RECORDS FOR THIS TASK Start Marker
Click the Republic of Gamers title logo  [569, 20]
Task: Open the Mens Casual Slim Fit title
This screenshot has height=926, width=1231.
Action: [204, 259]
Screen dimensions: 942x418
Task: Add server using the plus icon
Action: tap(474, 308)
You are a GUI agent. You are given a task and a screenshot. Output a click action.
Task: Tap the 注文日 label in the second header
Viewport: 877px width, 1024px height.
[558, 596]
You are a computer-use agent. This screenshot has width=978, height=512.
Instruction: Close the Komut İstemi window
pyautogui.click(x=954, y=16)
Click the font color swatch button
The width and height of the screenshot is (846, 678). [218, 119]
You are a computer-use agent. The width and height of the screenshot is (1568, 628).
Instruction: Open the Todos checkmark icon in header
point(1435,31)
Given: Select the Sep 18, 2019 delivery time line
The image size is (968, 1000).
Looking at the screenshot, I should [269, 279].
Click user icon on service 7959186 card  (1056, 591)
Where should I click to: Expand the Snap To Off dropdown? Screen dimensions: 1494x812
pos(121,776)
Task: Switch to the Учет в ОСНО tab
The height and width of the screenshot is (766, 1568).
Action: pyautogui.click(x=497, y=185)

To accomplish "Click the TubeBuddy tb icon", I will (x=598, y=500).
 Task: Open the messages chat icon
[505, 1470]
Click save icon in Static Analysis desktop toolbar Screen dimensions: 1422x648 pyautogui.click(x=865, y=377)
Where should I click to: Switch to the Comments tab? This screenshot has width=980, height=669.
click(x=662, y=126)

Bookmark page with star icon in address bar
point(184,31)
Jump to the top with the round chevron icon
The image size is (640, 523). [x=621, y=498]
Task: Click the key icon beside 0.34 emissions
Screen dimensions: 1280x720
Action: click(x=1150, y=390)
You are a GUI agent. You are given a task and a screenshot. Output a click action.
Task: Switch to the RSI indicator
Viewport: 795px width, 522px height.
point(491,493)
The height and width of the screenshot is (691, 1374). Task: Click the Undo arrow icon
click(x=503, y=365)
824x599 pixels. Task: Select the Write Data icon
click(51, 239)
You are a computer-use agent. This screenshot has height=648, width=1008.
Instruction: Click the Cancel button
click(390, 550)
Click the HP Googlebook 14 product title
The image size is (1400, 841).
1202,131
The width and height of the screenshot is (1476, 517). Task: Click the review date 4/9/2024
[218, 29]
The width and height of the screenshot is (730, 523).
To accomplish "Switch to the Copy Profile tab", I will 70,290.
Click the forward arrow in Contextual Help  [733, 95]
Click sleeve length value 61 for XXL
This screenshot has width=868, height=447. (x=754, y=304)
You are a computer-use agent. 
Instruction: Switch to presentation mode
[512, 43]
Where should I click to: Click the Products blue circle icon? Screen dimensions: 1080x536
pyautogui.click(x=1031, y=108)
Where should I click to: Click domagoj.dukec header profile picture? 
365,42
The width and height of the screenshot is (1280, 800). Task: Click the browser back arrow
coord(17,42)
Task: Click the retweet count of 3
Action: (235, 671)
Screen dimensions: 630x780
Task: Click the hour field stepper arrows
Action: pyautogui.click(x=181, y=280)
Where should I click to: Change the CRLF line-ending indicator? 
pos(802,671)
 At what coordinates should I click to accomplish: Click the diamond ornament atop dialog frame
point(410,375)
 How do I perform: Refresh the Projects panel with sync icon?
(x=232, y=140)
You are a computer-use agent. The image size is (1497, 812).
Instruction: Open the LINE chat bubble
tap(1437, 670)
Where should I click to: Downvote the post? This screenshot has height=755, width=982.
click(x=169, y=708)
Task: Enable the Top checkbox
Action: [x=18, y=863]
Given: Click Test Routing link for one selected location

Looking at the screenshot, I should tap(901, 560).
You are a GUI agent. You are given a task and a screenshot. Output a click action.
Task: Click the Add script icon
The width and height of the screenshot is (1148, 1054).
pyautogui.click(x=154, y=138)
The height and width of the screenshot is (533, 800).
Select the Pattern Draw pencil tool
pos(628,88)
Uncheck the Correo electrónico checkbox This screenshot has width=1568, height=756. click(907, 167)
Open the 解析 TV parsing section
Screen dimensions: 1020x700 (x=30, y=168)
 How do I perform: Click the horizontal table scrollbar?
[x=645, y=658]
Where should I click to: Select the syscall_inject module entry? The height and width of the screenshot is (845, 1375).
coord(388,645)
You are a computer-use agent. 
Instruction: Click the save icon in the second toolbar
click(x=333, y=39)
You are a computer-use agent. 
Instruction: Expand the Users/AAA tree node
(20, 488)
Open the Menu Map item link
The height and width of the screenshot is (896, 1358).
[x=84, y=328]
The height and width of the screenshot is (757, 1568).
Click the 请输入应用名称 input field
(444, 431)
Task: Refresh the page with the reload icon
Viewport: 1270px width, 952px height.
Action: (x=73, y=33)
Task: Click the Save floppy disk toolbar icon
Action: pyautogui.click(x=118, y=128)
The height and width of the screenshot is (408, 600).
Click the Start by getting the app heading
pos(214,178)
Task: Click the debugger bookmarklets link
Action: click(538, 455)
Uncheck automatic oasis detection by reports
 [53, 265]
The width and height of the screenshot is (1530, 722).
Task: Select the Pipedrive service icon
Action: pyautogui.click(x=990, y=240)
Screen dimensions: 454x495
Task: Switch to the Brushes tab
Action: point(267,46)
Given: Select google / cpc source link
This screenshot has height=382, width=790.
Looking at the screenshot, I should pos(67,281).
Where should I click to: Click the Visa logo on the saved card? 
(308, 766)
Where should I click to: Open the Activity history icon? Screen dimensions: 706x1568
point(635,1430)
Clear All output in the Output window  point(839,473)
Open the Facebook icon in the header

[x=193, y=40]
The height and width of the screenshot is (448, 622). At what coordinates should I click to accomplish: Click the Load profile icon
RECORDS FOR THIS TASK End Marker
Retype, exactly as written, everything from the first line of the data above through the line containing "has width=978, height=512.". Nothing else should appear.

** RESPONSE FOR THIS EXERCISE **
Click the Republic of Gamers title logo  [569, 20]
Task: Open the Mens Casual Slim Fit title
This screenshot has height=926, width=1231.
Action: [204, 259]
Screen dimensions: 942x418
Task: Add server using the plus icon
Action: tap(474, 308)
You are a GUI agent. You are given a task and a screenshot. Output a click action.
Task: Tap the 注文日 label in the second header
Viewport: 877px width, 1024px height.
[558, 596]
You are a computer-use agent. This screenshot has width=978, height=512.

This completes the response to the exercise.